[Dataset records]
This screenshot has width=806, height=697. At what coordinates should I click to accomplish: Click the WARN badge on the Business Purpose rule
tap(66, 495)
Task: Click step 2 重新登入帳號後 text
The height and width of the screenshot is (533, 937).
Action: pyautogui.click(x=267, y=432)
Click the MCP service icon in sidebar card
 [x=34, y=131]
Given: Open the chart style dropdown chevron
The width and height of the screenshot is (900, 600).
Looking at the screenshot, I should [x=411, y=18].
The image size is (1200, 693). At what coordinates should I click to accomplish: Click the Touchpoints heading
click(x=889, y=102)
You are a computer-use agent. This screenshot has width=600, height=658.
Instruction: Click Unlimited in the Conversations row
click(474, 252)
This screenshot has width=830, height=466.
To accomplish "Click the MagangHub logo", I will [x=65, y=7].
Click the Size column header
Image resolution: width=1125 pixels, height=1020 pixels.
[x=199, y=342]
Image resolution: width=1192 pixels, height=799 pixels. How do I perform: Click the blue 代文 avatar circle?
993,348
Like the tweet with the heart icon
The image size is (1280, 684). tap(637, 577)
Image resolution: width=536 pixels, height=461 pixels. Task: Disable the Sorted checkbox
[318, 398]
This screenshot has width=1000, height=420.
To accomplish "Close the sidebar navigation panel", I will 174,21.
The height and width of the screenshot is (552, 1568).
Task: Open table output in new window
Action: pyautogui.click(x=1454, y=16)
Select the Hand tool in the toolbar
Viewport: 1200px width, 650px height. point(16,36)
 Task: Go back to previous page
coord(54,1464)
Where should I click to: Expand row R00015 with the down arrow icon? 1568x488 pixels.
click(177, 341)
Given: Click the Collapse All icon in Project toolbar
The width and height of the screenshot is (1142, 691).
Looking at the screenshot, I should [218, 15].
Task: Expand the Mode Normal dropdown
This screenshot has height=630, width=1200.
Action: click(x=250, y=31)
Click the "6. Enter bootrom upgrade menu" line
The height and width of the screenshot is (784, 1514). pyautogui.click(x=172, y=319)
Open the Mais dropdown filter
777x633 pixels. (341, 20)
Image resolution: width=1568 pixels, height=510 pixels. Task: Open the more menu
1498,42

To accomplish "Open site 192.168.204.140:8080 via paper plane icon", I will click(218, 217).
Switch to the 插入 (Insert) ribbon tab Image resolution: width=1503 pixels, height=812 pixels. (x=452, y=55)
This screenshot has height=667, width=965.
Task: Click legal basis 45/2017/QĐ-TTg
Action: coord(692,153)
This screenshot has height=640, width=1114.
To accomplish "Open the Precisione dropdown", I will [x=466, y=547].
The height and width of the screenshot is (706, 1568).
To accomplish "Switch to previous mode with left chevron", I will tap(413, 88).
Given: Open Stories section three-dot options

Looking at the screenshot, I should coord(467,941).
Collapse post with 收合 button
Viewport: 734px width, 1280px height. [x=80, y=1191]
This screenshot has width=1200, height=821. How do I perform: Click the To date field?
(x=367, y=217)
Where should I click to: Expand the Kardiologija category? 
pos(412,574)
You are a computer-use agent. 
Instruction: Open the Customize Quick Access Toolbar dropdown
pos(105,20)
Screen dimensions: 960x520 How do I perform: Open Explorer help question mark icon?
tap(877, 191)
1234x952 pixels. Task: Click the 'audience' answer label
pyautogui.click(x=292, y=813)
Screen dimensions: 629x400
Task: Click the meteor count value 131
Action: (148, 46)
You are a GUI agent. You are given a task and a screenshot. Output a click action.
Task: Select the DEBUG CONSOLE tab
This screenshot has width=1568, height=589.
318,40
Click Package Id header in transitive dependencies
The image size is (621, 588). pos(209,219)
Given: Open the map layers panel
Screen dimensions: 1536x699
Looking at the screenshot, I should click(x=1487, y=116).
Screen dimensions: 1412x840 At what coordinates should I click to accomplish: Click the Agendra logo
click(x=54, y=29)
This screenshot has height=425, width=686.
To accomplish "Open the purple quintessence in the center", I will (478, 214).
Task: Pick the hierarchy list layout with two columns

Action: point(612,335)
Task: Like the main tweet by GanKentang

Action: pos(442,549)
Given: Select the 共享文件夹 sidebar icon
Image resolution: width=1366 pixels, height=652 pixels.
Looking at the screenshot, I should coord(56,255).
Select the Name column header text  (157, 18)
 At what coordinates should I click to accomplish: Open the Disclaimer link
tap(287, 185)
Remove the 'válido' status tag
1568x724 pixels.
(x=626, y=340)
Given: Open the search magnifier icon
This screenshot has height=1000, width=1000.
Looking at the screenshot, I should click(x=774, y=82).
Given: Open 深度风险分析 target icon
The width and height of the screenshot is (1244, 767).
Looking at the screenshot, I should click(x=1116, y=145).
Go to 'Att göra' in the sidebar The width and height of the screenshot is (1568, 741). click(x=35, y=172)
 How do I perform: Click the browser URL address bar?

__EXERCISE__. Which lines of the data contain the string "chevron"? Copy each one.

__SOLUTION FOR THIS TASK__.
Given: Open the chart style dropdown chevron
To accomplish "Switch to previous mode with left chevron", I will tap(413, 88).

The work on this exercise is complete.